- _Listed records_

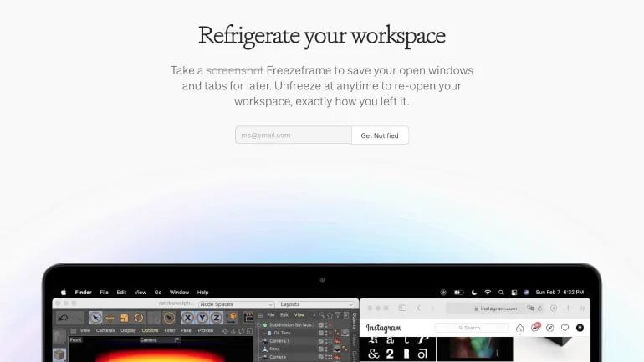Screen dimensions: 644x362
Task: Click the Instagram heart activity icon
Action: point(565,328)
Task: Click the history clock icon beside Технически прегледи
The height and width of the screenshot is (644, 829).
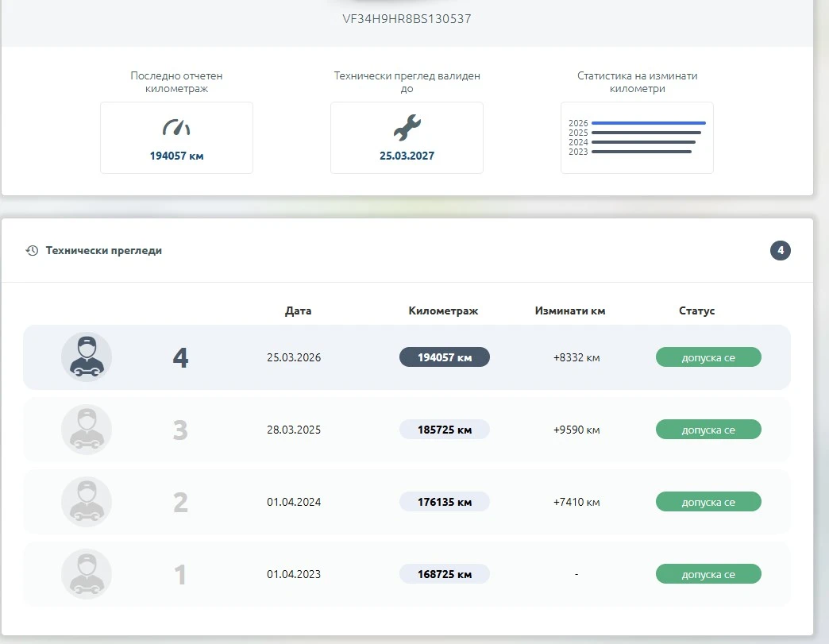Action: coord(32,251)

- _Description of the task_
The answer should contain only the lines from the one with "The height and" through the last line of the material, given word for word and without pictures.

- _Response to the exercise_
The height and width of the screenshot is (644, 829).
Action: coord(32,251)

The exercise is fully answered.